• [SHORT TASK 1] Put the lines of the records into a numbered list, skipping blank lines. Begin at the line that has "Click the Upload Plugin button" and stop at the end of the records.

• [DOCUMENT PASSAGE]
================

|
FATHER'S LETTERS:
What I knew of my father, as I was growing up, came from my mother and my grandmother, and their opinions
of the man weren't kind.
It wasn't until I discovered these letters that I came to know father through his own eyes. And his opinion of
himself was not a great deal kinder than theirs. He recognized that he was an alcoholic, and he saw the burden that
laid upon mother. But what he mostly saw was his great love for mother, and he was completely unable to
understand why he wasn't able to convince her of the value of that love.
From the time of their first meeting, father had loved mother with every ounce of passion in his being.
She was the most beautiful, most loving person he had ever known, besides his own mother. He threw that
great love at her with all his strength but, once she had left him, it struck against her shield of cellophane
and fell to the ground. That was one of mother's great failures - her attempt to teach me to
'wrap myself in cellophane' to avoid being hurt. Avoidance of emotional risk wasn't for me.
For the chance at great love, I was willing to risk great pain.
Mother could love as deeply as father, but her love was for her children
first and foremost. Father loved my brother, and was prepared to love me, but it was mother who filled his
heart to overflowing. But at my birth, mother had looked at her situation and asked herself how
her children would be taken care of if she was unable to do so, and her decision was born in that fear.
Standing in the train station with father,
she never let him know that she was never coming back. And with mother gone, father's world collapsed.
These letters were the cries ripped out from him as he tried to find the words to bring her back.

================

• [SHORT TASK 2] In the text about father's letters, what did the mother try to teach the writer to wrap themselves in to avoid being hurt?

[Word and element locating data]

================

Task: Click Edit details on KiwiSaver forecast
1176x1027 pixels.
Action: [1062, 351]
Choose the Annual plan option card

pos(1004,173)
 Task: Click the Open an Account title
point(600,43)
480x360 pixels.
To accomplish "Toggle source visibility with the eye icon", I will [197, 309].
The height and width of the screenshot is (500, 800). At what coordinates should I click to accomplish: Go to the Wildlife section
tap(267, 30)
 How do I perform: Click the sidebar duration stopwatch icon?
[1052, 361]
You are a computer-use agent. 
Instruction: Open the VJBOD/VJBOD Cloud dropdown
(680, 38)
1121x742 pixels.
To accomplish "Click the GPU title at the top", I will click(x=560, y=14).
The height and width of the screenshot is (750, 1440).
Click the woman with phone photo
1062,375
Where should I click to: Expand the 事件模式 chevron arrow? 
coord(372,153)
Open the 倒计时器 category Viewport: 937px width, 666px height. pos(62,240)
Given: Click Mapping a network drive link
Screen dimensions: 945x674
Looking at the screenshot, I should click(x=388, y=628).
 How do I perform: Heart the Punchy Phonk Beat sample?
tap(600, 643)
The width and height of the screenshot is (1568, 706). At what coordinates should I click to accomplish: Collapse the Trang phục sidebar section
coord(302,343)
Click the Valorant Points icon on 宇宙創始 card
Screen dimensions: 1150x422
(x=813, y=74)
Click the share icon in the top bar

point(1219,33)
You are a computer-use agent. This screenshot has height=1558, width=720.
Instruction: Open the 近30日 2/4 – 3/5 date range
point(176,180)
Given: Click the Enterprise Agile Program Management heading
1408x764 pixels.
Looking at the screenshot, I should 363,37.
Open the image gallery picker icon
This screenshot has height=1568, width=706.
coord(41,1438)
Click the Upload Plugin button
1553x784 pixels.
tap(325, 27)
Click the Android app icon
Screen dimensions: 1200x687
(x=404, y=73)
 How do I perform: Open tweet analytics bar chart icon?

================

• [CORRECT ANSWER 1]
1. Click the Upload Plugin button
2. 1553x784 pixels.
3. tap(325, 27)
4. Click the Android app icon
5. Screen dimensions: 1200x687
6. (x=404, y=73)
7.  How do I perform: Open tweet analytics bar chart icon?

• [CORRECT ANSWER 2] Cellophane.